But it’s not just that. Look again. One of the key takeaways is the resemblance between 2020 and 2010. Voters identifying with the party in the White House have expressed far more tepid support than the other partisans’ expression of opposition. In October 2010, Democrats’ net RT/WT was +34. In the most recent poll, Republicans’ net rating was +20, an even more tepid level of support. It’s worth noting that today’s Republican RT/WT is 43 points off of Trump’s high of +63 set two years ago, while Democrats’ rating of Obama did not clear +45 until after he was re-elected.

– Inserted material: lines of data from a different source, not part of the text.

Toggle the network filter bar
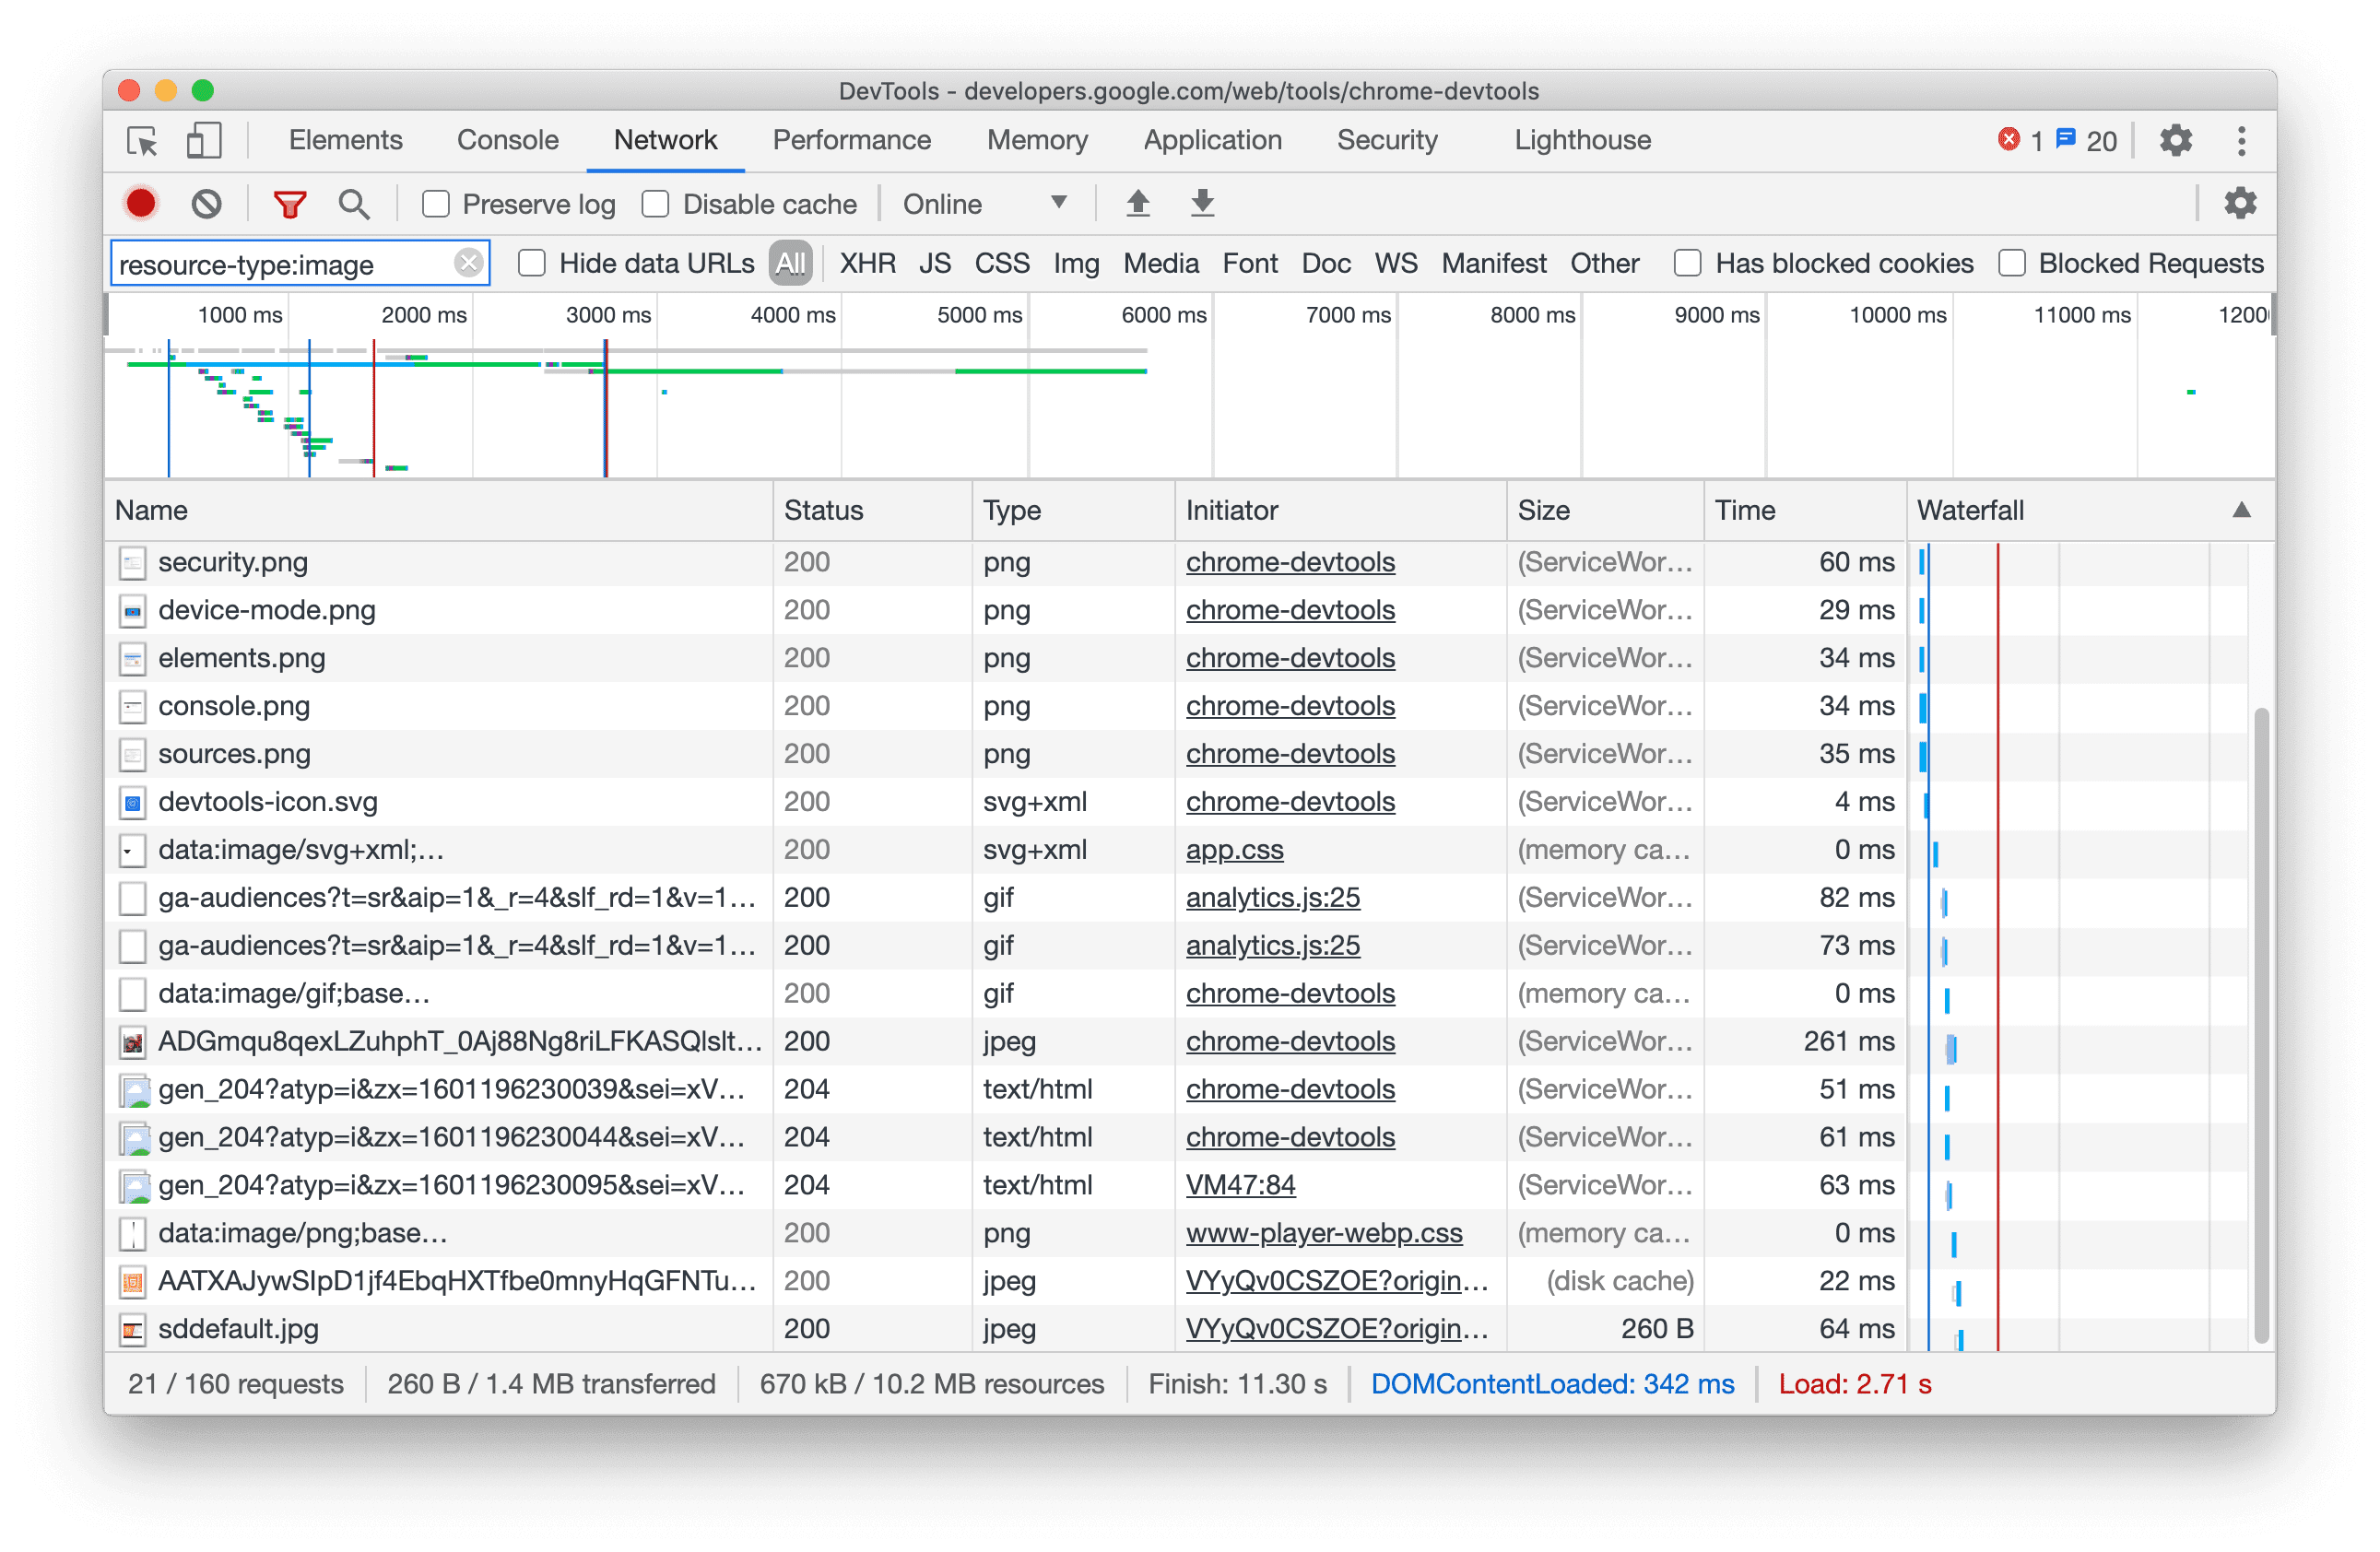 click(x=289, y=203)
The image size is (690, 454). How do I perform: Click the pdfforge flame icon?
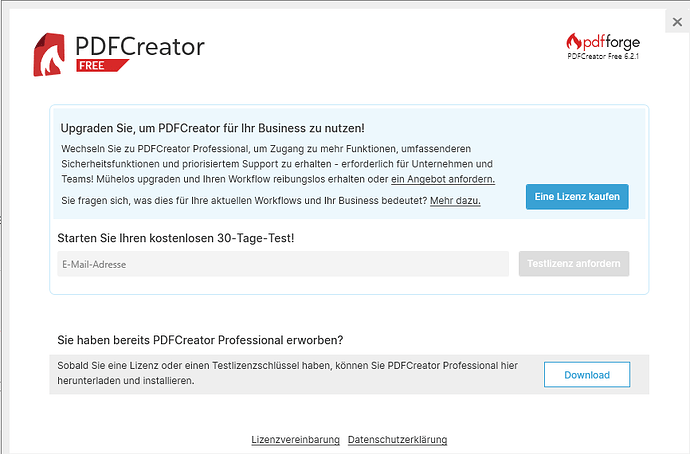574,42
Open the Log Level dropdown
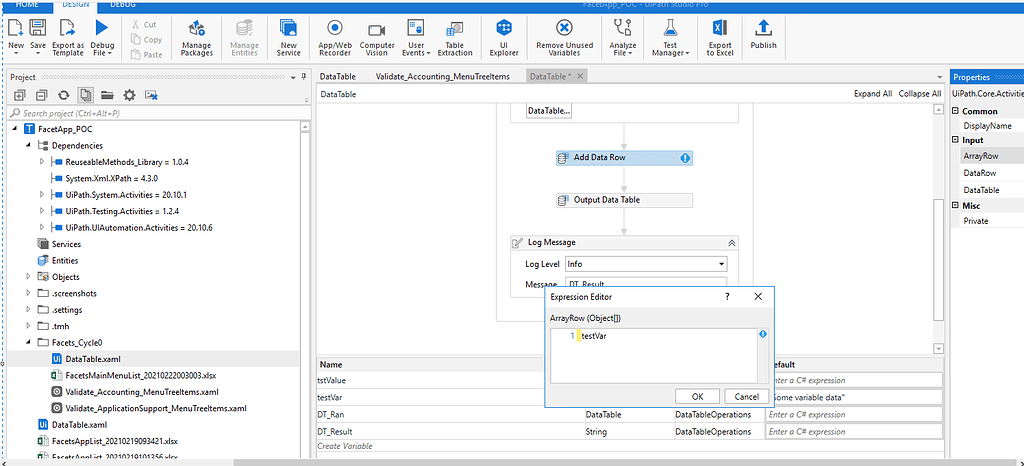Viewport: 1024px width, 466px height. click(x=721, y=264)
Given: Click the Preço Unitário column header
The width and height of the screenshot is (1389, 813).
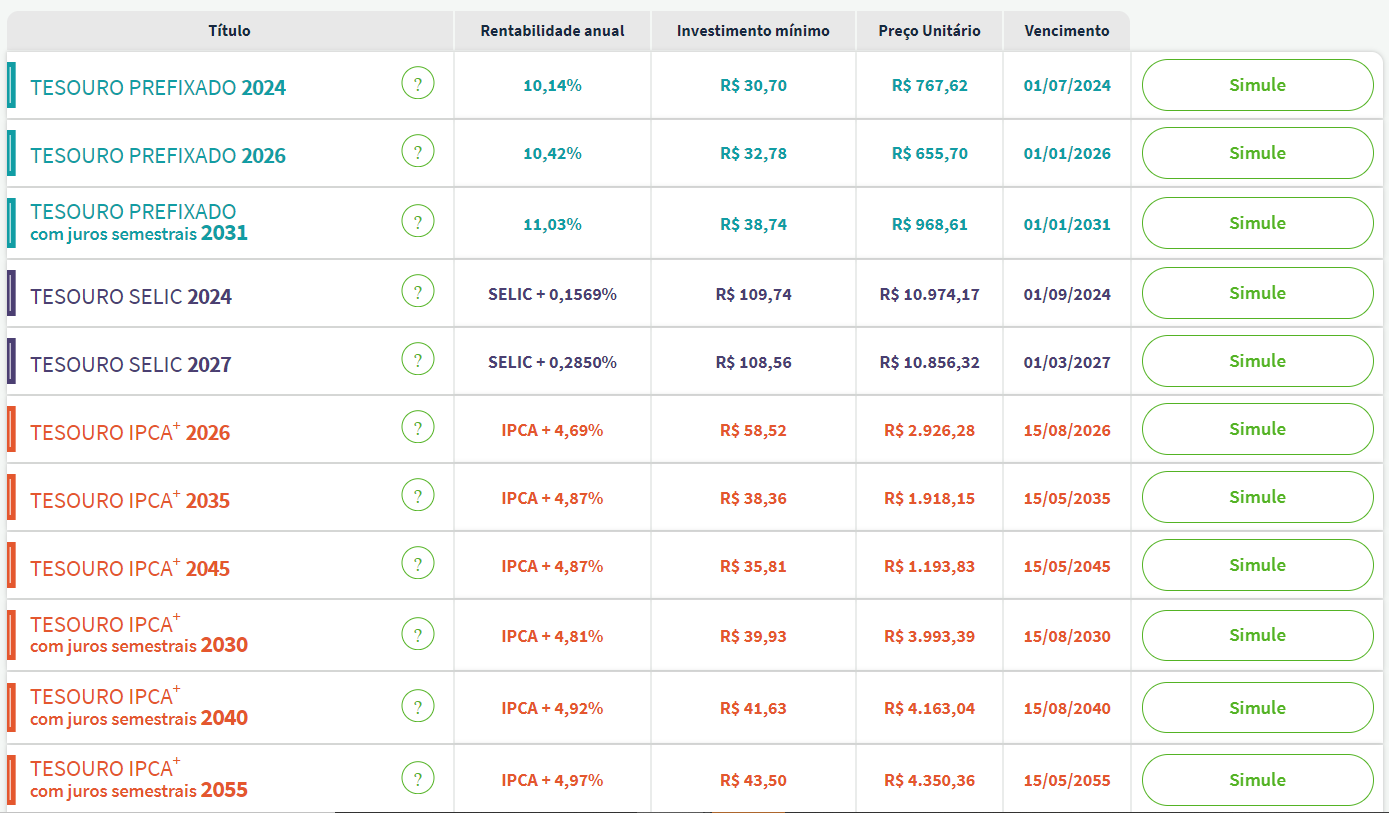Looking at the screenshot, I should (929, 31).
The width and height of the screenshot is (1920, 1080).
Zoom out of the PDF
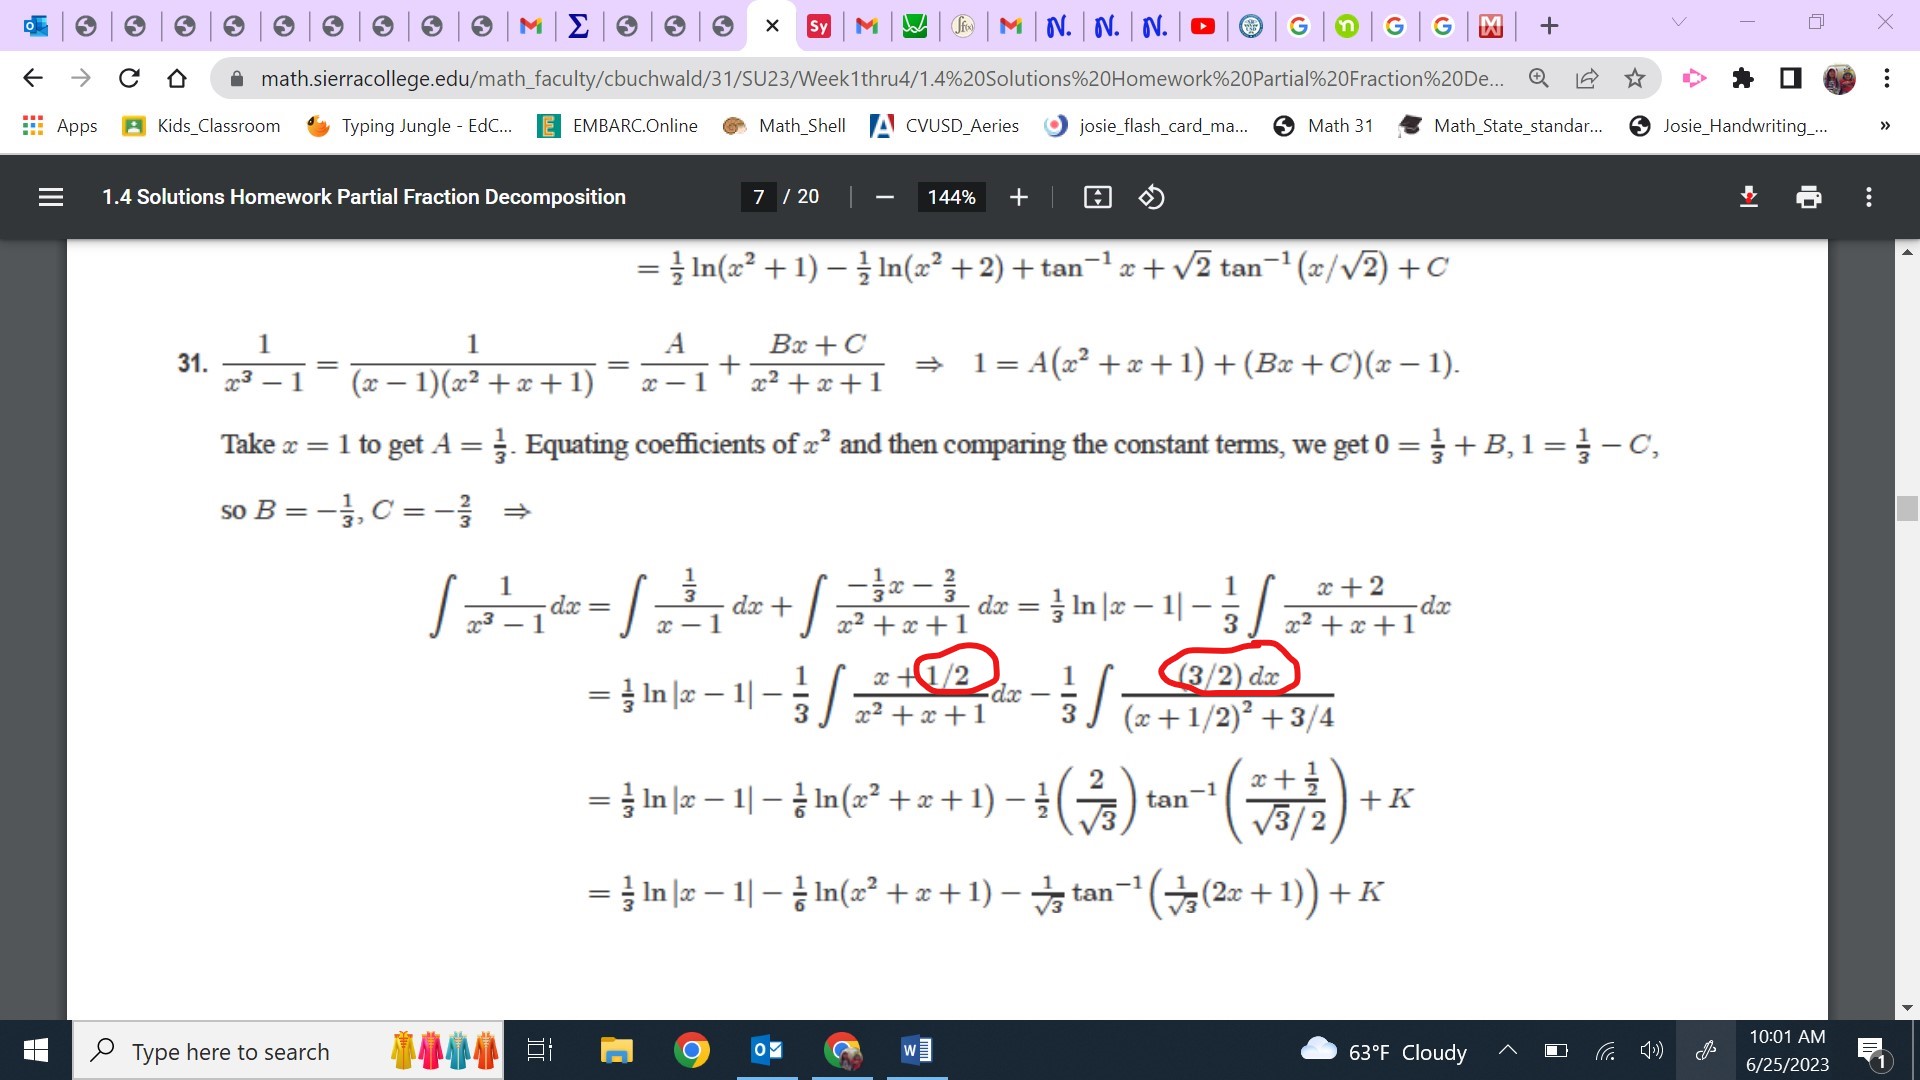pos(884,197)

Independent voters and the voters from the party out of power have nearly identical RT/WT going into these two elections. Independents were minus-52 in 2010 and minus-56 now. The current rating is down 39 points in a year and 48 points off of Trump’s high of minus-8. To be fair, Trump’s net RT/WT rating exceeded any of Obama’s until June. Republicans were minus-89 two years into Obama’s first term, and Democrats are minus-86 in the fourth year of Trump’s presidency.

Voters are unhappy, and unhappy voters vote. In 2010, Republicans and independents were unhappy with Obama, and they voted. Democrats, who weren’t all that happy with Obama at the time, tended to be less present at the polls.

Fast-forward to 2016. Voters were again unhappy, this time with the candidates running for president. A Marist Univ. poll conducted in the last days of October found Trump’s overall favorability rating was 38/56 and Clinton’s was 33/63. Ironically, Obama was viewed less unfavorably that either of them (43/51).

The Math of 2020

Polling paints a much tighter presidential race than in 2016. That year, Clinton never led Trump in any reputable poll, and she never received more than 45% support in any poll. Biden has led Trump in at least eight quality polls since August, and he’s been at or over 45% in 27 out of 33 quality polls released since August 1. Virtually every poll has had the race within its margin of error since the spring, including today’s (Saturday) poll from Democrat-aligned Public Policy Polling (PDF), which finds Biden leading Trump, 50%-48%.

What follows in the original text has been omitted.